What this task involves: Each line, starting at the one with "This screenshot has height=383, width=868." and running to the end of the data below, is to be set down again exactly, both ends included; leave pictures out.

Listed entries:
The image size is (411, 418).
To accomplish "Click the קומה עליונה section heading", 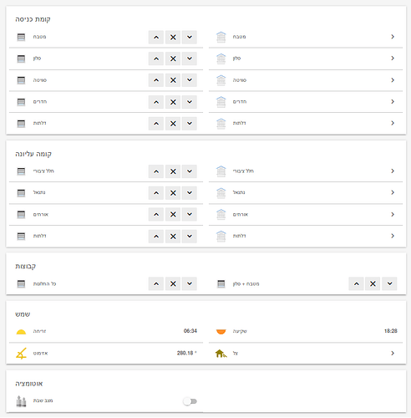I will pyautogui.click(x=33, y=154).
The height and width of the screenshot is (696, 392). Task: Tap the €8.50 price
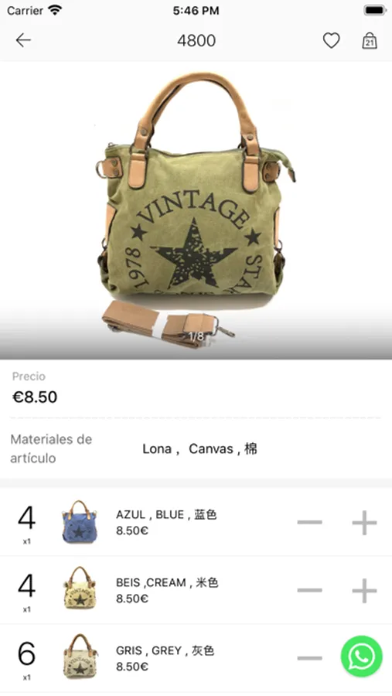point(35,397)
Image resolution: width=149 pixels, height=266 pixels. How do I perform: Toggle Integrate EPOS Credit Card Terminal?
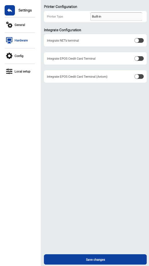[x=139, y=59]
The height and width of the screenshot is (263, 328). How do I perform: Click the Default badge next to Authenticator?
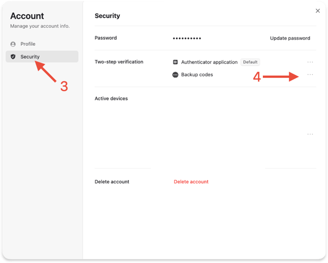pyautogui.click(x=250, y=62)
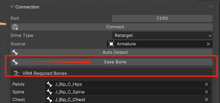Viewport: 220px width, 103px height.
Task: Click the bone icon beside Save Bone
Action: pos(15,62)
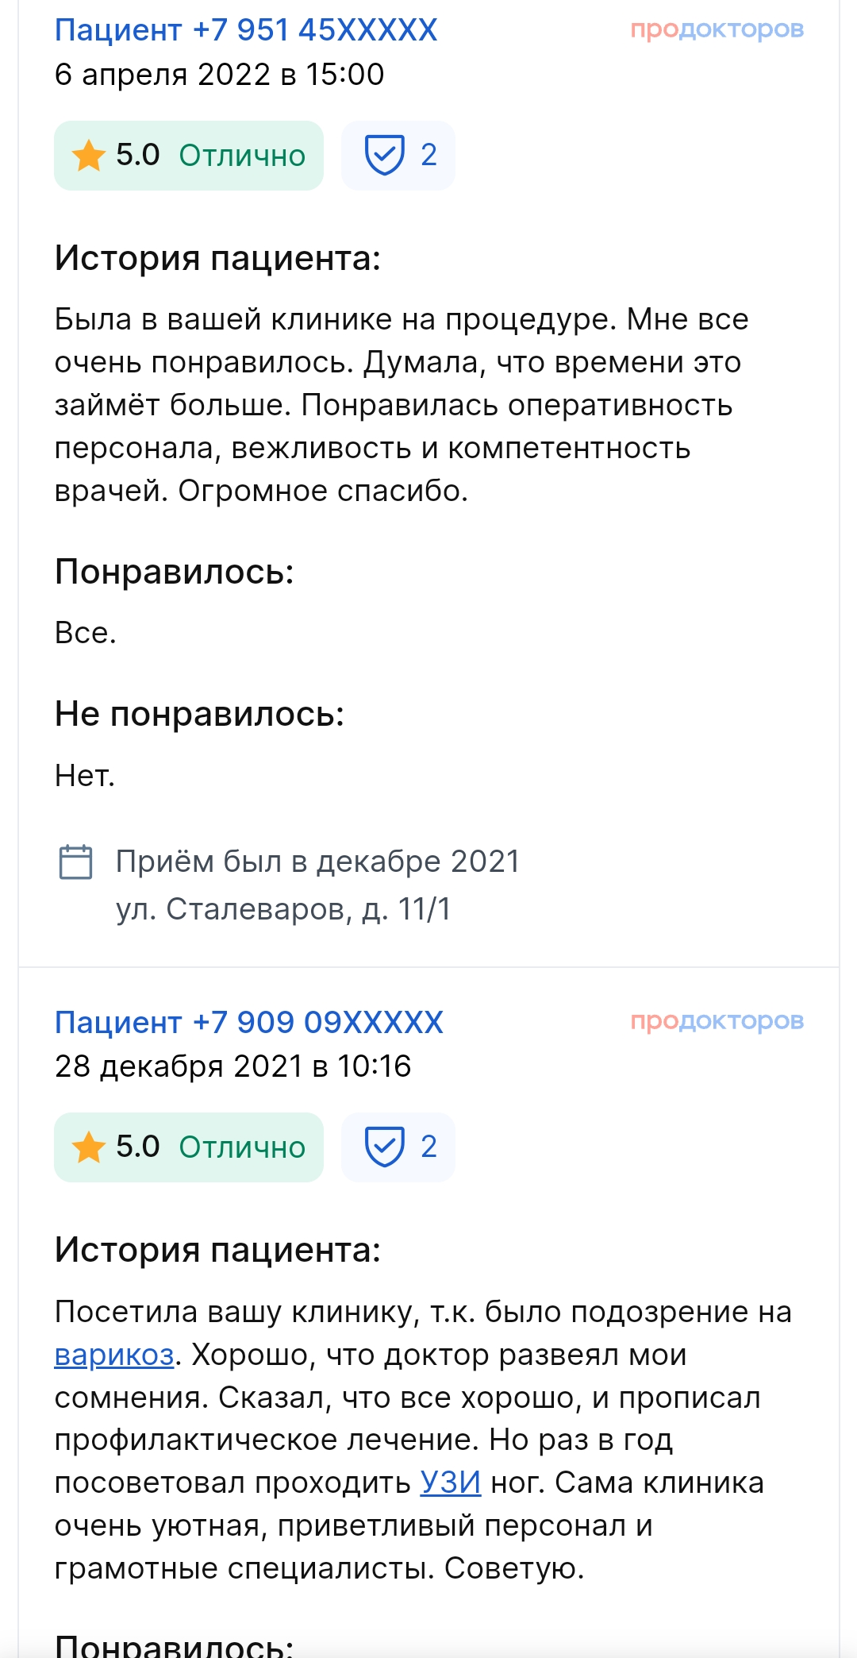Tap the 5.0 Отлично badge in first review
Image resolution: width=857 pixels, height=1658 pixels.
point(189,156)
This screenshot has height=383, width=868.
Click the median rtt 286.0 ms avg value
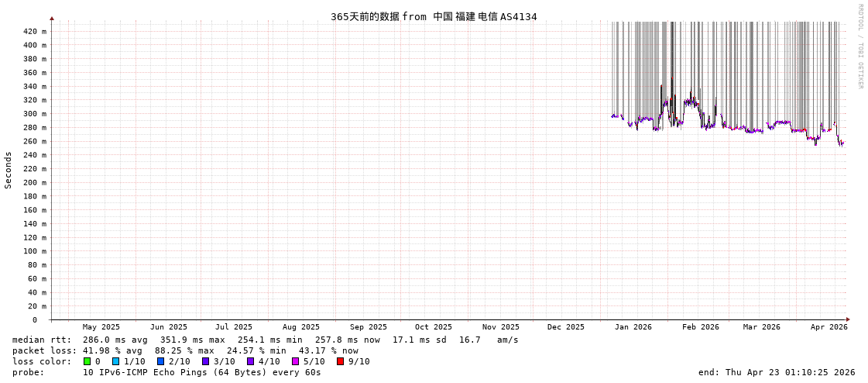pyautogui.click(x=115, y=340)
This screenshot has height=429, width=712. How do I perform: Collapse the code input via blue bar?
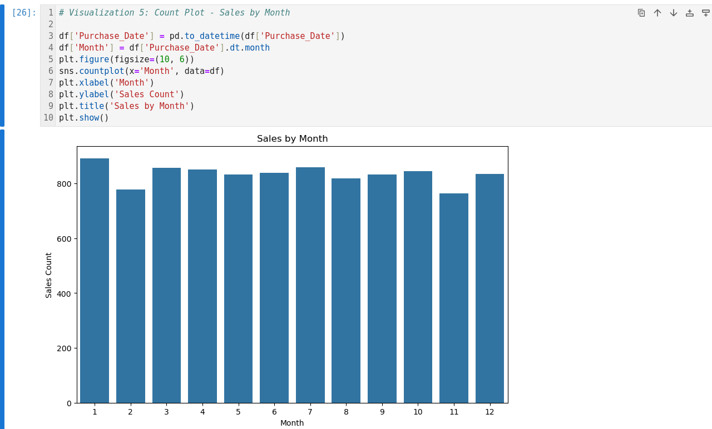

Task answer:
This screenshot has height=383, width=868.
Click the median rtt 286.0 ms avg value
pyautogui.click(x=115, y=340)
This screenshot has height=429, width=712. How do I perform: Collapse the code input via blue bar?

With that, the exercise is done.